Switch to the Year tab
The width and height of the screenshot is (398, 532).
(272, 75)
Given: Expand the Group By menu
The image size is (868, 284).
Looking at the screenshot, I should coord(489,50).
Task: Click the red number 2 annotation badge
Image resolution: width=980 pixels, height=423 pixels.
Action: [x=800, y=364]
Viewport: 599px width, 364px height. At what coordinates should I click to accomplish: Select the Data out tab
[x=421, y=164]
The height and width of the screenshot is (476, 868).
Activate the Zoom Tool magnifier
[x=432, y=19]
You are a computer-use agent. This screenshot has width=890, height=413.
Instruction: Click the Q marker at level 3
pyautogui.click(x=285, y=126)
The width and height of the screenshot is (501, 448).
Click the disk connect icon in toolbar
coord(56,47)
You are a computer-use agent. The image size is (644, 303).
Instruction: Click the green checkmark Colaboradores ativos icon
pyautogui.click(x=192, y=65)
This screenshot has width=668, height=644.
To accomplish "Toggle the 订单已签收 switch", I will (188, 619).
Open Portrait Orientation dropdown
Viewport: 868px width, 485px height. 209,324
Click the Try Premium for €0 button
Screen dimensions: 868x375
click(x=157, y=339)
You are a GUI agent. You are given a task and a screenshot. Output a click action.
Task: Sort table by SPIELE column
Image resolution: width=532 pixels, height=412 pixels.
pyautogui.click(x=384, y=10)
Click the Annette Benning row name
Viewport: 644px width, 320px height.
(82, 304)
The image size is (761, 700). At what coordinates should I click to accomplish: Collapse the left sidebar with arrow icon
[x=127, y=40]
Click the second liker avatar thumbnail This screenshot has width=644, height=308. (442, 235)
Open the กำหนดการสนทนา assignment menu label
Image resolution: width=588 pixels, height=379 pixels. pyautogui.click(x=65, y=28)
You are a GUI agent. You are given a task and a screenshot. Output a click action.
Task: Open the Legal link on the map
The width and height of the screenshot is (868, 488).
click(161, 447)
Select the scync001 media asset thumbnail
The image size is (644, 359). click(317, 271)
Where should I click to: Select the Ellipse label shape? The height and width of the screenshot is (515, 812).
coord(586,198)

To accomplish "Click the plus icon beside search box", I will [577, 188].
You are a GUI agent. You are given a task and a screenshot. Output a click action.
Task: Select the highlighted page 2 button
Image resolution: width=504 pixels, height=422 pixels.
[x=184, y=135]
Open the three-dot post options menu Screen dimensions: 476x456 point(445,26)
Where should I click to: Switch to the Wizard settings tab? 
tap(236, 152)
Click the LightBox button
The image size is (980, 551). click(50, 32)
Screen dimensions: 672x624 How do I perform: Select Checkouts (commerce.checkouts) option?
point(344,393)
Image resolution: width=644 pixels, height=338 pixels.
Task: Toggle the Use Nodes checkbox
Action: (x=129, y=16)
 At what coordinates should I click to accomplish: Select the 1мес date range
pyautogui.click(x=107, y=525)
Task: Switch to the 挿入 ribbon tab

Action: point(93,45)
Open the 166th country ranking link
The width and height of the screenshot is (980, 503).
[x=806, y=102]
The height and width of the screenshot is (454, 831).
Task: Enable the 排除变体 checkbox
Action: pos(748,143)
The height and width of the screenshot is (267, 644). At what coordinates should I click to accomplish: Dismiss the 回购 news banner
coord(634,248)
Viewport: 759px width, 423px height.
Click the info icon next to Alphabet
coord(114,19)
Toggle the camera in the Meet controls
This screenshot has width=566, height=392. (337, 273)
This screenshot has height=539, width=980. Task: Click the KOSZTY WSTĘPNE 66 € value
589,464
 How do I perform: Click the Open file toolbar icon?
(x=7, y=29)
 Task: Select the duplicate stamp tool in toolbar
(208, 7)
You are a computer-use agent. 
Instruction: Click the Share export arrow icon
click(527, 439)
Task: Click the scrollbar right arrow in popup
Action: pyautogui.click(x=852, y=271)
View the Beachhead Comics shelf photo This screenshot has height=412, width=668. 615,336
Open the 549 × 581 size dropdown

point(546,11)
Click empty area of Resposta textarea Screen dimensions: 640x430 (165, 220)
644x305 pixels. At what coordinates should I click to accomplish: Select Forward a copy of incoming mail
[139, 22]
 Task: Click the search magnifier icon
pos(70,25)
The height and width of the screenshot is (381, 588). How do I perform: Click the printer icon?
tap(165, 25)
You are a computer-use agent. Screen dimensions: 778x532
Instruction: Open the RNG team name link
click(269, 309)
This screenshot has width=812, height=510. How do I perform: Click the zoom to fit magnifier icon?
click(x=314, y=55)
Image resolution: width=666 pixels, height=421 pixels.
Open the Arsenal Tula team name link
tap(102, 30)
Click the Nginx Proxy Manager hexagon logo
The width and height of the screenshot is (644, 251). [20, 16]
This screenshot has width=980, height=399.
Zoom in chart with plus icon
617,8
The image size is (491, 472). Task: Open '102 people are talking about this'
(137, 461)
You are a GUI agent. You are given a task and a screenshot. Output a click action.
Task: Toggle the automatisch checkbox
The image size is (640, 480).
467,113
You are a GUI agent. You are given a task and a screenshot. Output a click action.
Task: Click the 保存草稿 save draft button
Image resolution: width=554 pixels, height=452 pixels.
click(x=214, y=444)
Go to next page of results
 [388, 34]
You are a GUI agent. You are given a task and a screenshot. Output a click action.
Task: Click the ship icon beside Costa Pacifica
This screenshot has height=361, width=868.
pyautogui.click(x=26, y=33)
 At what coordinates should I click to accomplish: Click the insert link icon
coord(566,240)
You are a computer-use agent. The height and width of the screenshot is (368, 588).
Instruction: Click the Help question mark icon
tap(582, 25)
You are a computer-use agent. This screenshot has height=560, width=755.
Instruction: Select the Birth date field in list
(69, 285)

◆ Your instructions
Restate all of the lines in the material exactly as they are.

◆ Response
Switch to the Year tab
The width and height of the screenshot is (398, 532).
(272, 75)
Given: Expand the Group By menu
The image size is (868, 284).
Looking at the screenshot, I should coord(489,50).
Task: Click the red number 2 annotation badge
Image resolution: width=980 pixels, height=423 pixels.
Action: [x=800, y=364]
Viewport: 599px width, 364px height. At what coordinates should I click to accomplish: Select the Data out tab
[x=421, y=164]
The height and width of the screenshot is (476, 868).
Activate the Zoom Tool magnifier
[x=432, y=19]
You are a computer-use agent. This screenshot has width=890, height=413.
Instruction: Click the Q marker at level 3
pyautogui.click(x=285, y=126)
The width and height of the screenshot is (501, 448).
Click the disk connect icon in toolbar
coord(56,47)
You are a computer-use agent. The image size is (644, 303).
Instruction: Click the green checkmark Colaboradores ativos icon
pyautogui.click(x=192, y=65)
This screenshot has width=668, height=644.
To accomplish "Toggle the 订单已签收 switch", I will (188, 619).
Open Portrait Orientation dropdown
Viewport: 868px width, 485px height. 209,324
Click the Try Premium for €0 button
Screen dimensions: 868x375
click(x=157, y=339)
You are a GUI agent. You are given a task and a screenshot. Output a click action.
Task: Sort table by SPIELE column
Image resolution: width=532 pixels, height=412 pixels.
pyautogui.click(x=384, y=10)
Click the Annette Benning row name
Viewport: 644px width, 320px height.
(82, 304)
The image size is (761, 700). At what coordinates should I click to accomplish: Collapse the left sidebar with arrow icon
[x=127, y=40]
Click the second liker avatar thumbnail This screenshot has width=644, height=308. (442, 235)
Open the กำหนดการสนทนา assignment menu label
Image resolution: width=588 pixels, height=379 pixels. pyautogui.click(x=65, y=28)
You are a GUI agent. You are given a task and a screenshot. Output a click action.
Task: Open the Legal link on the map
The width and height of the screenshot is (868, 488).
click(161, 447)
Select the scync001 media asset thumbnail
The image size is (644, 359). click(317, 271)
Where should I click to: Select the Ellipse label shape? The height and width of the screenshot is (515, 812).
coord(586,198)

To accomplish "Click the plus icon beside search box", I will [577, 188].
You are a GUI agent. You are given a task and a screenshot. Output a click action.
Task: Select the highlighted page 2 button
Image resolution: width=504 pixels, height=422 pixels.
[x=184, y=135]
Open the three-dot post options menu Screen dimensions: 476x456 point(445,26)
Where should I click to: Switch to the Wizard settings tab? 
tap(236, 152)
Click the LightBox button
The image size is (980, 551). click(50, 32)
Screen dimensions: 672x624 How do I perform: Select Checkouts (commerce.checkouts) option?
point(344,393)
Image resolution: width=644 pixels, height=338 pixels.
Task: Toggle the Use Nodes checkbox
Action: (x=129, y=16)
 At what coordinates should I click to accomplish: Select the 1мес date range
pyautogui.click(x=107, y=525)
Task: Switch to the 挿入 ribbon tab

Action: point(93,45)
Open the 166th country ranking link
The width and height of the screenshot is (980, 503).
[x=806, y=102]
The height and width of the screenshot is (454, 831).
Task: Enable the 排除变体 checkbox
Action: pos(748,143)
The height and width of the screenshot is (267, 644). At what coordinates should I click to accomplish: Dismiss the 回购 news banner
coord(634,248)
Viewport: 759px width, 423px height.
Click the info icon next to Alphabet
coord(114,19)
Toggle the camera in the Meet controls
This screenshot has width=566, height=392. (337, 273)
This screenshot has height=539, width=980. Task: Click the KOSZTY WSTĘPNE 66 € value
589,464
 How do I perform: Click the Open file toolbar icon?
(x=7, y=29)
 Task: Select the duplicate stamp tool in toolbar
(208, 7)
You are a computer-use agent. 
Instruction: Click the Share export arrow icon
click(527, 439)
Task: Click the scrollbar right arrow in popup
Action: pyautogui.click(x=852, y=271)
View the Beachhead Comics shelf photo This screenshot has height=412, width=668. 615,336
Open the 549 × 581 size dropdown

point(546,11)
Click empty area of Resposta textarea Screen dimensions: 640x430 (165, 220)
644x305 pixels. At what coordinates should I click to accomplish: Select Forward a copy of incoming mail
[139, 22]
 Task: Click the search magnifier icon
pos(70,25)
The height and width of the screenshot is (381, 588). How do I perform: Click the printer icon?
tap(165, 25)
You are a computer-use agent. Screen dimensions: 778x532
Instruction: Open the RNG team name link
click(269, 309)
This screenshot has width=812, height=510. How do I perform: Click the zoom to fit magnifier icon?
click(x=314, y=55)
Image resolution: width=666 pixels, height=421 pixels.
Open the Arsenal Tula team name link
tap(102, 30)
Click the Nginx Proxy Manager hexagon logo
The width and height of the screenshot is (644, 251). [20, 16]
This screenshot has width=980, height=399.
Zoom in chart with plus icon
617,8
The image size is (491, 472). Task: Open '102 people are talking about this'
(137, 461)
You are a GUI agent. You are given a task and a screenshot. Output a click action.
Task: Toggle the automatisch checkbox
The image size is (640, 480).
467,113
You are a GUI agent. You are given a task and a screenshot. Output a click action.
Task: Click the 保存草稿 save draft button
Image resolution: width=554 pixels, height=452 pixels.
click(x=214, y=444)
Go to next page of results
 [388, 34]
You are a GUI agent. You are given a task and a screenshot. Output a click action.
Task: Click the ship icon beside Costa Pacifica
This screenshot has height=361, width=868.
pyautogui.click(x=26, y=33)
 At what coordinates should I click to accomplish: Click the insert link icon
coord(566,240)
You are a computer-use agent. The height and width of the screenshot is (368, 588).
Instruction: Click the Help question mark icon
tap(582, 25)
You are a computer-use agent. This screenshot has height=560, width=755.
Instruction: Select the Birth date field in list
(69, 285)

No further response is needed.